Go beyond gut instinct for doing business. Nobel Award winner Daniel Kahneman, in his terrific book titled Thinking, Fast and Slow, describes our two modes of thinking; what he calls “System 1” which is automatic, instant, intuitive and involuntary, relying on our perceptions of our knowledge and experience; and “System 2” which is more structured, controlled, analytical and effortful.  Because System 1 is automatic and requires little or no effort, we have a natural bias towards its use.  This leads us to sincerely believe a rational choice has been made, when in fact it was not!  We are often unaware of the powerful influence System 1 thinking has on our decision making and its potential for leading an individual or an organization astray.

Decisions have to be analytics oriented. Advanced analytics is the latest term for a concept that has been in use since WWII. To the computer scientist, it is called artificial intelligence; to economists it is modeling; mathematicians call it game theory; business people may use “optimization”. Whatever the term, it is a decision making process that employs mathematics, algorithms and software not only to sort and organize data, but to use that data to make recommendations faster and better than we can.

Some businesses have recently experienced the advantages of sidestepping these biases and using advanced analytics to support their business decisions. For example, a large international manufacturer operating at 100% shipping capacity was wrangling with decisions on which distribution hubs to close or expand as well as which plants should ideally supply them to maximize profits in the current environment.  After optimizing the network, the company could clearly see the benefits of switching supply sources in 6 scenarios and doing so with less purchased rail cars in the process. In addition, potentially new distribution locations were added to the mix and the overall network profitability was re-quantified.  From a cost savings perspective, the results amounted to 4% in bottom line improvement, not to mention to the role optimization played in evaluating their next acquisition.

According to one executive:

“We have been using [the linear program model] a lot, to get better information as to what we can do and if we’ll get any transportation synergies out of the deal. I have to tell you that it’s been really useful. I don’t know what we’d be doing without it…probably just looking at each other and coming out with clever answers (or maybe not that clever) just to get out of the problem of not knowing how to answer to a question.”

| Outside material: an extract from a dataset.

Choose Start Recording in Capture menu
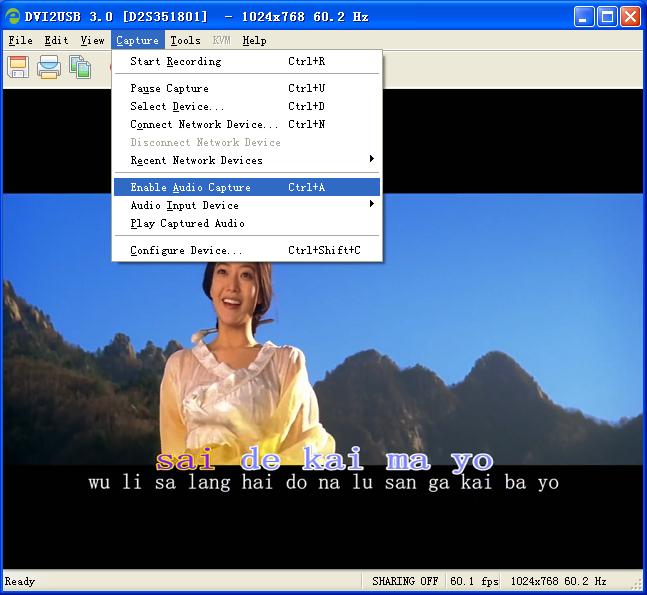(176, 61)
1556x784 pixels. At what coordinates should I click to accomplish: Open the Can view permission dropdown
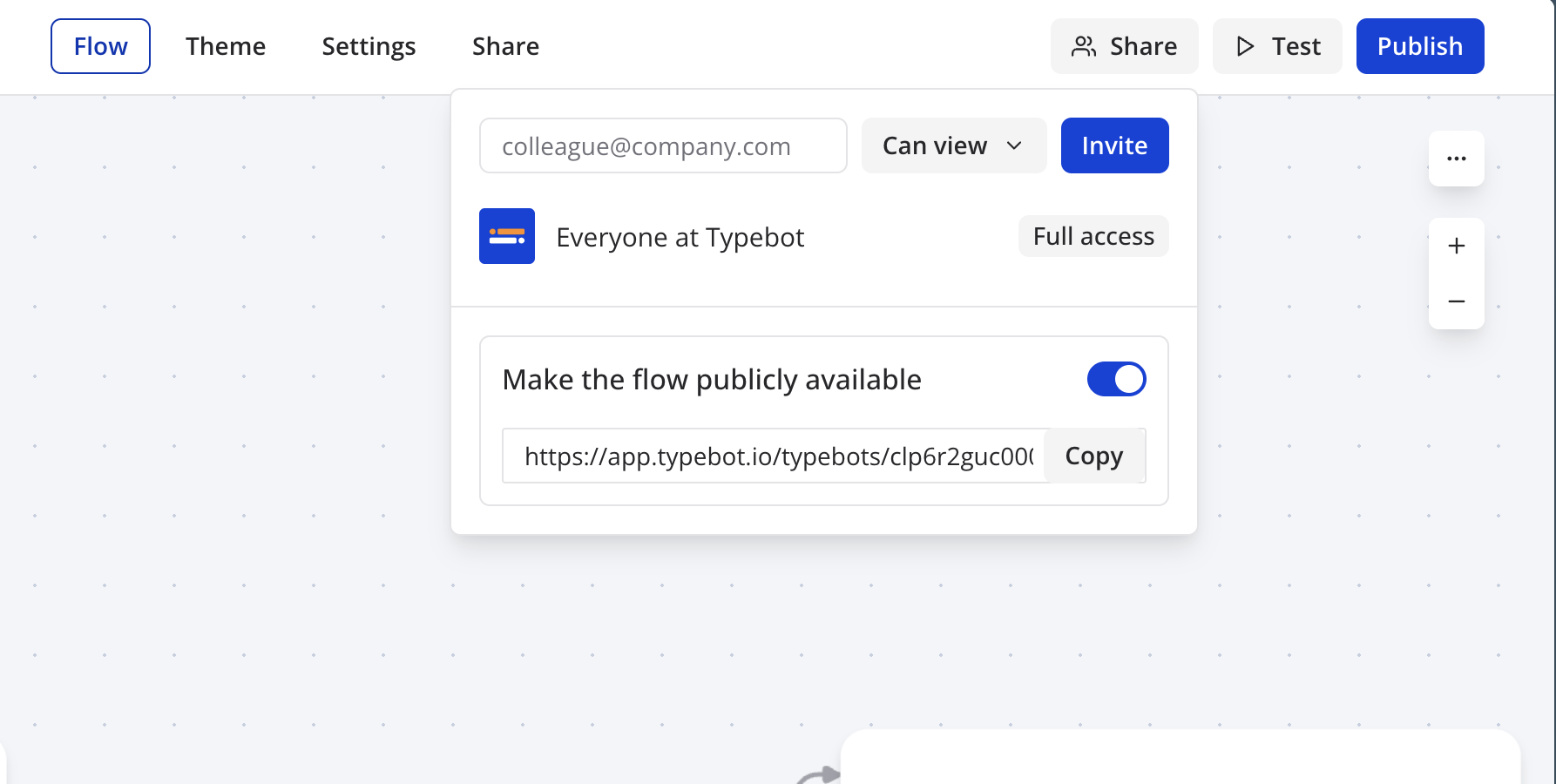(953, 145)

Overcoming our natural tendencies in complex decision making is not an easy step to take, especially when it involves relying on analytics that are faster, smarter and bias free.  Analytics has infiltrated our sports and is the latest in business operations. Is this the end of us and the beginning of the Age of the Machine?  Probably not quite yet. But just in case, to steal a line from the Simpson’s:

I, for one, intend to welcome our new robot overlords.